A key role and basic tenant of mediation is for the mediator to establish trust between the parties and the mediation process. Only after trust between the participants and the process exists will the parties be willing to openly share information in a mediation session. Parties to a mediation session may want to avoid public disclosure of personal facts including financial information, investigative reports, plans, etc. A mediator establishes the foundation of trust through assurances to the parties of his/her neutrality and impartiality and further that anything discussed in mediation, whether jointly or in individual caucuses, will be held in strictest confidence.[3] This is often expressed generally in a mediator’s opening statement including a statement that as a neutral third party the mediator’s role is limited to the mediation session and that any information gained in mediation will not be used in litigation. (This is not a foreign policy to the court system. Federal Rules of Evidence Rule 408 encourages parties to participate in settlement negotiation in liability cases and prohibits parties from using settlement offers as evidence[4]). The mediator relies on his or her position as a neutral party to remain immune from any requirement that might put him or her in a position to divulge information obtained under a presumption of confidence or impressions that would show a tendency or bias toward one party over the other and violate the trust established to facilitate the mediation process.

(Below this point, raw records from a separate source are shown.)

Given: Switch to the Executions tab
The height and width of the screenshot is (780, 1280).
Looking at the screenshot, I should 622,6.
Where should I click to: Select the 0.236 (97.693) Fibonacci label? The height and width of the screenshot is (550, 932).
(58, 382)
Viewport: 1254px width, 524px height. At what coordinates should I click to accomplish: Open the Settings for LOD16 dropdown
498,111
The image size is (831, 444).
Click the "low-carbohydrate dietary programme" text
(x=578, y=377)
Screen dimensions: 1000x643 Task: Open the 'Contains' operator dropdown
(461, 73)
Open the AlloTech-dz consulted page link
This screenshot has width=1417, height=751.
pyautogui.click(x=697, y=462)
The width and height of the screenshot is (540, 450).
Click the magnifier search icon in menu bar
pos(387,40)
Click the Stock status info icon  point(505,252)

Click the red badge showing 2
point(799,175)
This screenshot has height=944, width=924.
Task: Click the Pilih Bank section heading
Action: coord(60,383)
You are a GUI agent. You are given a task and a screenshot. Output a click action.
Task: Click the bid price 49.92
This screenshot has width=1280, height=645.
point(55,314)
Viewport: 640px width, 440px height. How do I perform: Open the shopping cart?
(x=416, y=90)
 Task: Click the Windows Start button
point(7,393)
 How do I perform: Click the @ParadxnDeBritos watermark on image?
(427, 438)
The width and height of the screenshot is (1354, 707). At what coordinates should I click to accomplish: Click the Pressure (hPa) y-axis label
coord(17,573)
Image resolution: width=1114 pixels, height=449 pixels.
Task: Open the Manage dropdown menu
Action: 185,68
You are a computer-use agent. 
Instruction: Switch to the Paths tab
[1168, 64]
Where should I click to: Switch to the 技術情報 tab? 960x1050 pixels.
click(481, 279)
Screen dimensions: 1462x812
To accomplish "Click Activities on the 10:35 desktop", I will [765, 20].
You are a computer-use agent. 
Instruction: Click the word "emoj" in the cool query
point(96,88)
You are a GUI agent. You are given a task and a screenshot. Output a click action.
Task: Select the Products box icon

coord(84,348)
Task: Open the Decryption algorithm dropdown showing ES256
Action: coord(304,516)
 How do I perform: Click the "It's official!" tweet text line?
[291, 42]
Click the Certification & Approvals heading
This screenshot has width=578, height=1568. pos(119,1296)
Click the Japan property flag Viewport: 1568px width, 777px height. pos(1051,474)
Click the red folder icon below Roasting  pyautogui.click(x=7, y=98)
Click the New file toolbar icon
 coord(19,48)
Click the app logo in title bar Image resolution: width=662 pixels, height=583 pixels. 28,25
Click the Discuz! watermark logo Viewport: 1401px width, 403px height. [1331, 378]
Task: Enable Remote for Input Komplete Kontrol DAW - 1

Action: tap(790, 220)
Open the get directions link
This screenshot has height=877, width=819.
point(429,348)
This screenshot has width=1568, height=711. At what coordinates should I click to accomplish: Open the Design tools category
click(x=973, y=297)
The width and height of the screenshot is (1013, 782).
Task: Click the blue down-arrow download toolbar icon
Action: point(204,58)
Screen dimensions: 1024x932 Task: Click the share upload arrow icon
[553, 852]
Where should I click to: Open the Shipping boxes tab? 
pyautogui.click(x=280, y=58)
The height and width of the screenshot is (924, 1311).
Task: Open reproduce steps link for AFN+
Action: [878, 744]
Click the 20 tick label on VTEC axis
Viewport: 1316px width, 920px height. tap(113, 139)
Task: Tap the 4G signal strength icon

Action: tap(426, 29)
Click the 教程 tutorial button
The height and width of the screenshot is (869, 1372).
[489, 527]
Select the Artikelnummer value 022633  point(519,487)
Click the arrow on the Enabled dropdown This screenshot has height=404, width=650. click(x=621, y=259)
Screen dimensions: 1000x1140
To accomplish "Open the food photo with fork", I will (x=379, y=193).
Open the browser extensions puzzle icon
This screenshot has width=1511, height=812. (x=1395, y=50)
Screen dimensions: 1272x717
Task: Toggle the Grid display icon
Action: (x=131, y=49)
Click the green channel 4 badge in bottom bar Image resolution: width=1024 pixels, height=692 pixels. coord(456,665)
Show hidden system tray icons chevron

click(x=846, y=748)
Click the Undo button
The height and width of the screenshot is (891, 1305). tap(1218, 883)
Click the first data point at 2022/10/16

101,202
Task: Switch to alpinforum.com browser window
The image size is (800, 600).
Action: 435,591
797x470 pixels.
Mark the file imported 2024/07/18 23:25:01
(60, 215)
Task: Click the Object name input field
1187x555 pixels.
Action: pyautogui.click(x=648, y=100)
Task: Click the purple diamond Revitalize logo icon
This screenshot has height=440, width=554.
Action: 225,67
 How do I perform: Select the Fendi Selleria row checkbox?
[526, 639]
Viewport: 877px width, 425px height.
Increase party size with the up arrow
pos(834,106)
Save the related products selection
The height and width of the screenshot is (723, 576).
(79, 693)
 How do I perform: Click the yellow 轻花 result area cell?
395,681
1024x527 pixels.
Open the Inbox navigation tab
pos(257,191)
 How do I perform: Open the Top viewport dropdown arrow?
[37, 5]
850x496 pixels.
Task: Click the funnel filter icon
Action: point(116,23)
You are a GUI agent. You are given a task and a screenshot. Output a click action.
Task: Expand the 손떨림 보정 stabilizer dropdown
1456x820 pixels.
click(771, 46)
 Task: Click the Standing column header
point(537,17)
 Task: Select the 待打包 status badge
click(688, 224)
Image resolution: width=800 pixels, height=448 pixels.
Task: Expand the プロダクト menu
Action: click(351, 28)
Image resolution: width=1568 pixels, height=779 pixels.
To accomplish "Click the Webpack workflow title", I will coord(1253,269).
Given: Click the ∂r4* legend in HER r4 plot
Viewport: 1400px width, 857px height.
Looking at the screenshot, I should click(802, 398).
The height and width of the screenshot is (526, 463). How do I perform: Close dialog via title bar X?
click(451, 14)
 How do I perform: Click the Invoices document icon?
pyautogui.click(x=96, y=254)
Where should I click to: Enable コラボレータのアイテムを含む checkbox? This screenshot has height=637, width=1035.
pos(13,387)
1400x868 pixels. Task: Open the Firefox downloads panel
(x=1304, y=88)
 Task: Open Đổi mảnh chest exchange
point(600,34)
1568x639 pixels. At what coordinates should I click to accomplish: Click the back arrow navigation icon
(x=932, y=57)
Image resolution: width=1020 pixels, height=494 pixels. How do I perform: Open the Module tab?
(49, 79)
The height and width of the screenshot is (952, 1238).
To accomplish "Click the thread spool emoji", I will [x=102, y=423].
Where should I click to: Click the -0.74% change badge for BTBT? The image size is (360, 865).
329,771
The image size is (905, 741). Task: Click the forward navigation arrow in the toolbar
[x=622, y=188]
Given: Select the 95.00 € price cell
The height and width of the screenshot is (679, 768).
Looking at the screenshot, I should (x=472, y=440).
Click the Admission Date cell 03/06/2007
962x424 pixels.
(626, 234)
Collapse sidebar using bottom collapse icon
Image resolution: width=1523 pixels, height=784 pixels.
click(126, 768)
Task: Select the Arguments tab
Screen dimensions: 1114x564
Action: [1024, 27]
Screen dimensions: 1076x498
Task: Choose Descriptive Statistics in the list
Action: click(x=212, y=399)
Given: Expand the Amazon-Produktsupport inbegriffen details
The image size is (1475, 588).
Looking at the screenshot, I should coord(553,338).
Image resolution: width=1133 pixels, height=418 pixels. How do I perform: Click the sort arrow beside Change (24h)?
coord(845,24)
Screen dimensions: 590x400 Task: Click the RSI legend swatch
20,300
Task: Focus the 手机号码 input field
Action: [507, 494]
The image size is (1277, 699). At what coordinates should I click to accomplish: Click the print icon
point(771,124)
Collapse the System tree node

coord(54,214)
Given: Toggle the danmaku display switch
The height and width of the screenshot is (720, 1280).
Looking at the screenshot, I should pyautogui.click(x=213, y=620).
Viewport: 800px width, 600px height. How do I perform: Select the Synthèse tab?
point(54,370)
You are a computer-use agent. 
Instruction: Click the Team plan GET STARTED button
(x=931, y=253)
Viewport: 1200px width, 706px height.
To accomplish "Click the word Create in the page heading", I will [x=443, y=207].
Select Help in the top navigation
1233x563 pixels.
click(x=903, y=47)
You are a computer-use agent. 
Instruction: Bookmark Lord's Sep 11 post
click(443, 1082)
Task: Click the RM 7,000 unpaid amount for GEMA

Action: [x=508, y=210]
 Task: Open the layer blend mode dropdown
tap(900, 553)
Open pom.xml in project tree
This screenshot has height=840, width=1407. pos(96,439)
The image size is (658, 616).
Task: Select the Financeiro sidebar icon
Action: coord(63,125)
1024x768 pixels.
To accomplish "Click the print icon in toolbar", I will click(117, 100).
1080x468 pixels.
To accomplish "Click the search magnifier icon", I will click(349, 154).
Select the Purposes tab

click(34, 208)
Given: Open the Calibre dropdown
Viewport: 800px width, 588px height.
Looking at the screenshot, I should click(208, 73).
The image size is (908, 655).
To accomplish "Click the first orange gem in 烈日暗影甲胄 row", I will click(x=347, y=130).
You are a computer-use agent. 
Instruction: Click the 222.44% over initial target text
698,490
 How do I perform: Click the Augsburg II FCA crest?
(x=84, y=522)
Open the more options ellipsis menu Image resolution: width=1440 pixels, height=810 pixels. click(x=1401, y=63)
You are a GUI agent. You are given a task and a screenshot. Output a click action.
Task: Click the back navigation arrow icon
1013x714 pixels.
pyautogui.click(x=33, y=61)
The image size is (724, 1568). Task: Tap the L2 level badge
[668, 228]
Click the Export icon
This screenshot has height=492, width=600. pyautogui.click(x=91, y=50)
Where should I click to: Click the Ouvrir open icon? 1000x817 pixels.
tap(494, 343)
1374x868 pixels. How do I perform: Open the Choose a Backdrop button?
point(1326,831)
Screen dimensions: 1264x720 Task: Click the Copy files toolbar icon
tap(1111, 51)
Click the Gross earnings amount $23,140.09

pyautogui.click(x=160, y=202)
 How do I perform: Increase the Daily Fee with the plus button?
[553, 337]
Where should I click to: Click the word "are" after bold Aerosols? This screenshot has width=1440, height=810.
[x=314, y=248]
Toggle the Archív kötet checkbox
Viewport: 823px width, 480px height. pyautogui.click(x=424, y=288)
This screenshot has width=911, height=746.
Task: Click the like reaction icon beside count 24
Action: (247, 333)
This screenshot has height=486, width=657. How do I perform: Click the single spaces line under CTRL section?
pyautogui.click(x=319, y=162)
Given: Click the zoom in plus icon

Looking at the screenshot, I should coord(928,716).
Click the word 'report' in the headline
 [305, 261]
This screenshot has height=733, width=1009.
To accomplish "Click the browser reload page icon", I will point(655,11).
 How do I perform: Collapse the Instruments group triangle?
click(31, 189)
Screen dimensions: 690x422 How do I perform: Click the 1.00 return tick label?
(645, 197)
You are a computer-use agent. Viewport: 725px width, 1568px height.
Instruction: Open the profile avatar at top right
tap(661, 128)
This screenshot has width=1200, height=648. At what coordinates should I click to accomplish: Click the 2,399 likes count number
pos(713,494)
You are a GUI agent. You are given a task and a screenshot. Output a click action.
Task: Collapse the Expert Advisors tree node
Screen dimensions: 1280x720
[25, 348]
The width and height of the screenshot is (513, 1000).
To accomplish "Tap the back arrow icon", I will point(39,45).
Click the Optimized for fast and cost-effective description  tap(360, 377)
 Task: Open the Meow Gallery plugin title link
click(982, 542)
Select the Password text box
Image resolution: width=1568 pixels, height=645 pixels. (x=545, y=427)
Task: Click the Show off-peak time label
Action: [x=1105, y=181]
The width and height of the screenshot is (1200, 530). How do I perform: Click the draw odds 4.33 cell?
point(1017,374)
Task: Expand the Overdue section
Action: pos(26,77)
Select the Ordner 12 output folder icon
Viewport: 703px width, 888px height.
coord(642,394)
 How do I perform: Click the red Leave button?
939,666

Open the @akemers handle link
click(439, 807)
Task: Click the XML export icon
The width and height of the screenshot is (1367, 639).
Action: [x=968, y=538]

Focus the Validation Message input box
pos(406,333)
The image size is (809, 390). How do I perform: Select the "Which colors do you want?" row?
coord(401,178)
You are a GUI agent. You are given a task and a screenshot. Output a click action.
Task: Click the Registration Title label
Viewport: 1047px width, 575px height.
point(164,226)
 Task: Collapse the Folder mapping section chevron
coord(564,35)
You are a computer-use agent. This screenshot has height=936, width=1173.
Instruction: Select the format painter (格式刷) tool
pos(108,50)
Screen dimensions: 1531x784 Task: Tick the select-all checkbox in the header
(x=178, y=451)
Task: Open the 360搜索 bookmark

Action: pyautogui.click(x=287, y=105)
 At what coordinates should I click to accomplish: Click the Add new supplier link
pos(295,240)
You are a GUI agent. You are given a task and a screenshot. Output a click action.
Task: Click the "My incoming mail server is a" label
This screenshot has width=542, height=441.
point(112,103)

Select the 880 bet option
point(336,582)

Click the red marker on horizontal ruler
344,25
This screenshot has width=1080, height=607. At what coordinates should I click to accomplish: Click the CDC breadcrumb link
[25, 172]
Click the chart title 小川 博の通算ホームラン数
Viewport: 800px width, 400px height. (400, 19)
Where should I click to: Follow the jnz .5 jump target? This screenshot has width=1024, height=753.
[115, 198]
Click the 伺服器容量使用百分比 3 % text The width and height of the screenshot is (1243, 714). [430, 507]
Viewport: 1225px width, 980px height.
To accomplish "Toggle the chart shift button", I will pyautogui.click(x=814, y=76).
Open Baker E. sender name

If the mediator cannot assure the parties that the mediator is free from any reporting requirement to the courts, the parties may view the mediator as less than impartial and be more hesitant to disclose information that may be damaging in any further litigation.[5] If parties have a distrust of the litigation process initially, any perception that mediation is an extension to the litigation process where confidences may be revealed creates a valid issue where any mandatory mediation rules should address the need to define the scope of confidential communication in mediation sessions.

Current Issues with Confidentiality

            As courts adopt mediation as a valid option to party dispute, the need for creating laws specific to the needs of confidentiality in mediation poses new questions as to when, if ever, should the protection of the legal process supersede mediation requirements for strict confidentiality. Issues involving first amendment and freedom of information challenge this notion and at least one federal district court held that public policy could supersede any confidentiality in mediation sessions.[1] However, these are the exceptions, and courts have endorsed mediation confidentiality and this adoption by courts in the absence of any statute clearly defining mediation confidentiality may be on track to defining a common law privilege for mediation.[2] For example, in NLRB v. Joseph Macaluso, Inc., [3]mediated negotiations failed between an employee union and a retail store chain in Washington State over contracts and back pay. After many months of failed negotiations the parties agreed to attempt to settle their disputed interests enlisting the help of a Federal Mediation and Conciliation Service mediator. When mediation attempts failed to reach a favorable agreement, the parties continued their dispute in litigation. During the course of litigation, the union sought to subpoena the mediator to elicit testimony that would give credibility to the union’s version of the facts that no agreement had been reached. In the absence of this credibility the court found that an agreement had been reached. A subpoena was subsequently revoked based on a contention that 1) mediator testimony is confidential, 2) that confidentiality is crucial to maintaining neutrality, and 3) that a mediator may not testify about the bargaining sessions they attend.[4] One can imagine the situation presented to both the mediator and the union. Upon review in the United States Court of Appeals, Judge Wallace framed the issue:

“We must determine, therefore, whether preservation of mediator effectiveness by protection of mediator neutrality is a ground for revocation consistent with the power and duties of the NLRB under the NLRA. Stated, differently, we must determine whether the reason for revocation is legally sufficient to justify the loss of Hammond’s (the mediator) testimony…[5] The facts before us present a classic illustration of the need for every person’s evidence: the trier of fact is faced with directly conflicting testimony from two adverse sources, and a third objective source is capable of presenting evidence that would, in all probability, resolve the dispute by revealing the truth.”[6]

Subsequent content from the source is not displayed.